» Your objective
Locate the word "Expand" in the entries below, then gather every line that holds it.

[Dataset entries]
"""

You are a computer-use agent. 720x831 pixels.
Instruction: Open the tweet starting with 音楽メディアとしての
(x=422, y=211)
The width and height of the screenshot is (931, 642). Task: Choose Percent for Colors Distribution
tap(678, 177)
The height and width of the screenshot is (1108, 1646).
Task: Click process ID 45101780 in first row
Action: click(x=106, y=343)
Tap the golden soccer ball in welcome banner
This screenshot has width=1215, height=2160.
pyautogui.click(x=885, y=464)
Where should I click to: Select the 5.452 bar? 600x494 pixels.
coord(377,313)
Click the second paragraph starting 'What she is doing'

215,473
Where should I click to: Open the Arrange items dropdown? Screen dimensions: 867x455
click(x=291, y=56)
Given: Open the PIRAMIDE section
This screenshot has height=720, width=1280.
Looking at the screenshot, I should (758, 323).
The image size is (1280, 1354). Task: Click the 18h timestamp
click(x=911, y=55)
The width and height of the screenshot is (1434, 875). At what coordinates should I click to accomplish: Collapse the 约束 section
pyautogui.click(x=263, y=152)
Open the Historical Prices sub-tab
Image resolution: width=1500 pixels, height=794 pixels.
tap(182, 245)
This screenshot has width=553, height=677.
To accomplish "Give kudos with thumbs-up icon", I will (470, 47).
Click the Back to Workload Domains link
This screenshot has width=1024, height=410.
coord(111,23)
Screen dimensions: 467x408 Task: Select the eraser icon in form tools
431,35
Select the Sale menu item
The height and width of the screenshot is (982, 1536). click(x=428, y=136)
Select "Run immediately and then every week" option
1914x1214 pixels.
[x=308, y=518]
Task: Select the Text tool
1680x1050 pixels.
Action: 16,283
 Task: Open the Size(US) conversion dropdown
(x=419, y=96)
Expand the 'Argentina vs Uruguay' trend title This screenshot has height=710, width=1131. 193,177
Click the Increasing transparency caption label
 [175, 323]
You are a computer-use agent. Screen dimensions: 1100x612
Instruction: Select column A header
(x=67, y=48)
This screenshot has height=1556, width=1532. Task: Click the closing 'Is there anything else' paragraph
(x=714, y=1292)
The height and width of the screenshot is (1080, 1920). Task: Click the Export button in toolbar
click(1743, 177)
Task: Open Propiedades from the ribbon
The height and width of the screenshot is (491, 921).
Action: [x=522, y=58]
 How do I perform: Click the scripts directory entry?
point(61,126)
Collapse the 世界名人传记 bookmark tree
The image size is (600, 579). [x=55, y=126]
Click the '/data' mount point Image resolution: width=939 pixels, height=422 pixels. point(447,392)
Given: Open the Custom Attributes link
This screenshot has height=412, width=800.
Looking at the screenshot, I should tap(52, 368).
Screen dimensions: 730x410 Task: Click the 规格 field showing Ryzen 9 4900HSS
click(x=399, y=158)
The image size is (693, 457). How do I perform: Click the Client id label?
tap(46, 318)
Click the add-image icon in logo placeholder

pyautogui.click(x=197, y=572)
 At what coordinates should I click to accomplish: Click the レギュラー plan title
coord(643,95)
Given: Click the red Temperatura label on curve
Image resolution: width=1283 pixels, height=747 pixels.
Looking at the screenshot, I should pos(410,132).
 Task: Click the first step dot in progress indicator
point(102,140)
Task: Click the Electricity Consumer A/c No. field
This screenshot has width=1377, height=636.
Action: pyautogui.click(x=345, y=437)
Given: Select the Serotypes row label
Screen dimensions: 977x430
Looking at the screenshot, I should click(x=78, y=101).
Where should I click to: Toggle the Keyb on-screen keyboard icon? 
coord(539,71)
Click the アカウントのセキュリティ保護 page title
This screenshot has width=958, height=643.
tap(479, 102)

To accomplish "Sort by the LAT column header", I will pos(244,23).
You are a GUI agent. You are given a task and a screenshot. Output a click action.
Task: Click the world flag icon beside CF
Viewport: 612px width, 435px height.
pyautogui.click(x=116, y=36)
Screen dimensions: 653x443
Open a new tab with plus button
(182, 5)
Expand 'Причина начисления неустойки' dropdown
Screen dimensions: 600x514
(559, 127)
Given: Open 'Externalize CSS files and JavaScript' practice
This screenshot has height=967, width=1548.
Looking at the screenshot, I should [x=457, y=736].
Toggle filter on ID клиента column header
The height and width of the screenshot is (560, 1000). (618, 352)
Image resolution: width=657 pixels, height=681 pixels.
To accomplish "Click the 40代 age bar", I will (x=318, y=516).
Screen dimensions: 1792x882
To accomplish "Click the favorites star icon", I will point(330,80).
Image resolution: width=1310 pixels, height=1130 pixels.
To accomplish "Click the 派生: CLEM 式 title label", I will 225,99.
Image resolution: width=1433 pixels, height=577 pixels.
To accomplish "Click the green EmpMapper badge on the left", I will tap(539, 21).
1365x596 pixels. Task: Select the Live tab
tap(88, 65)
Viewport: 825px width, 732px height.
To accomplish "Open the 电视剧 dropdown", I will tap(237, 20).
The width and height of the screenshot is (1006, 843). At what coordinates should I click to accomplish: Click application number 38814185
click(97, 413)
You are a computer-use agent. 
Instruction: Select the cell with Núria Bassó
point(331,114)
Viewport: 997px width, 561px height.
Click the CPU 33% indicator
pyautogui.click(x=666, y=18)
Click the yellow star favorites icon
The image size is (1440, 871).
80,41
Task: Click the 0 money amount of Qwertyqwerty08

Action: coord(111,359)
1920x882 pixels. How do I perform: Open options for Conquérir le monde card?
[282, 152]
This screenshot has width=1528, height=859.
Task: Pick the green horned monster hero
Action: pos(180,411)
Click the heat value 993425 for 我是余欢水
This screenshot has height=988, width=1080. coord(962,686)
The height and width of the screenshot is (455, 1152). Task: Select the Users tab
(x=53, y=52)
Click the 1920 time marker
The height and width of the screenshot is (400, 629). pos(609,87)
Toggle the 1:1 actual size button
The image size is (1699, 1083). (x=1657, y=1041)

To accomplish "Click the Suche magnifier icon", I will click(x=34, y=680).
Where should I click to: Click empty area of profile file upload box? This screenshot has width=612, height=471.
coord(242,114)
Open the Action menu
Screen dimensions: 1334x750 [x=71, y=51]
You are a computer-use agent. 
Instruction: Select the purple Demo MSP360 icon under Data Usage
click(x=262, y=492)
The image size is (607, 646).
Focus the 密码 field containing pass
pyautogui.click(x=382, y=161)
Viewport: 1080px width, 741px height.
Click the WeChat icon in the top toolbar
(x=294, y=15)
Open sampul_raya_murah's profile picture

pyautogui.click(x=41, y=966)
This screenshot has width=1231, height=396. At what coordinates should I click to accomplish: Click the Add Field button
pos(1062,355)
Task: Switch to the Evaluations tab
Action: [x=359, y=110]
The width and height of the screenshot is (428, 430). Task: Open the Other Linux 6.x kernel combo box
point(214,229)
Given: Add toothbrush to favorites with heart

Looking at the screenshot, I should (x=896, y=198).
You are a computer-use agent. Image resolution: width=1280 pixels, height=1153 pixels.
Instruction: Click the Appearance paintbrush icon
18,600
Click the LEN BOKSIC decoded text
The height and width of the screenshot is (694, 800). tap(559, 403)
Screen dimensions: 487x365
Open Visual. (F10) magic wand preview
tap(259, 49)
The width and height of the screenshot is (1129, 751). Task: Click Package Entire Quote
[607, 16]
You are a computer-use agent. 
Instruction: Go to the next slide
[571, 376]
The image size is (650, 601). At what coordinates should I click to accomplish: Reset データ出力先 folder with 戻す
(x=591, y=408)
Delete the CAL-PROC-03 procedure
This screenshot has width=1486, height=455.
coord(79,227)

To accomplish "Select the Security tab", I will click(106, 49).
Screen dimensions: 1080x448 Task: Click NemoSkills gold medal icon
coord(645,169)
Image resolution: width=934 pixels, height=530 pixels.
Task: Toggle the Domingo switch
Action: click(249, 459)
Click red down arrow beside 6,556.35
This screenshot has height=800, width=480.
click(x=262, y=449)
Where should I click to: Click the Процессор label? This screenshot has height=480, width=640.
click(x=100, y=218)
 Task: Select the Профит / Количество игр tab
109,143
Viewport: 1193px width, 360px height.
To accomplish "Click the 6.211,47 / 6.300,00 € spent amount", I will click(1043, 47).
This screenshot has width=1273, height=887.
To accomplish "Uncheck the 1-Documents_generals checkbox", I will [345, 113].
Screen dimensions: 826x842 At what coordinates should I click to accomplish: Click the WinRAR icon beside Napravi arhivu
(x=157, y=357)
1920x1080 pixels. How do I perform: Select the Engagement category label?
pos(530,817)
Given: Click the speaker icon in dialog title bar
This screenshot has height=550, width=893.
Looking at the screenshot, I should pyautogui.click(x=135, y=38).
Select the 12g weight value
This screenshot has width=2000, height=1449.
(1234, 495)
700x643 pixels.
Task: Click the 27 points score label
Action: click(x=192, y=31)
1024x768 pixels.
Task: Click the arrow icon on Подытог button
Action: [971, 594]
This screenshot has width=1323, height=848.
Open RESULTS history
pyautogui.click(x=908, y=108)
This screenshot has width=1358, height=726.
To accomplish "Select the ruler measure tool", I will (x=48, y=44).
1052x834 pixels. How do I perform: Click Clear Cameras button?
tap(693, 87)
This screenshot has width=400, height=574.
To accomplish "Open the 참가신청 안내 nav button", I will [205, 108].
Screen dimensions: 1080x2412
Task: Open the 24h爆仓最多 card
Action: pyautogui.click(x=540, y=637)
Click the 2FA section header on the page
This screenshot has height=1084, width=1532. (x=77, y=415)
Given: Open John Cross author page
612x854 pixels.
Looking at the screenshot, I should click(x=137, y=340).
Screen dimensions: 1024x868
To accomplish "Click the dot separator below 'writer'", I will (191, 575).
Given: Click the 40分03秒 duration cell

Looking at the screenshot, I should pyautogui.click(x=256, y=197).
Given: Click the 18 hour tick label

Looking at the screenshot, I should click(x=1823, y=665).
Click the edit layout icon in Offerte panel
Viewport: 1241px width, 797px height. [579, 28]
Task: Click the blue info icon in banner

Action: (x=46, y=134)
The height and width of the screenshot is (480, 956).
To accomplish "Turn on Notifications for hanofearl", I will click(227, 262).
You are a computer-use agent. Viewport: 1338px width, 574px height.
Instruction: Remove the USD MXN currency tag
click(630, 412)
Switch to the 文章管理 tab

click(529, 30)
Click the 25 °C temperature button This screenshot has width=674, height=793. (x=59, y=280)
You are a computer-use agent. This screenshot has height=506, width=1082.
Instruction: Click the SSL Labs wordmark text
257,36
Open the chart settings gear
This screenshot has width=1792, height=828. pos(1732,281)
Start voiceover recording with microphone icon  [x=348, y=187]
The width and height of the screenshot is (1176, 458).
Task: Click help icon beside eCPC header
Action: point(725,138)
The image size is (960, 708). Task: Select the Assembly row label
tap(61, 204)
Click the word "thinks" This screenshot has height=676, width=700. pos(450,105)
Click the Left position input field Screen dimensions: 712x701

"""

» Response area
Expand the 'Argentina vs Uruguay' trend title This screenshot has height=710, width=1131. 193,177
Expand 'Причина начисления неустойки' dropdown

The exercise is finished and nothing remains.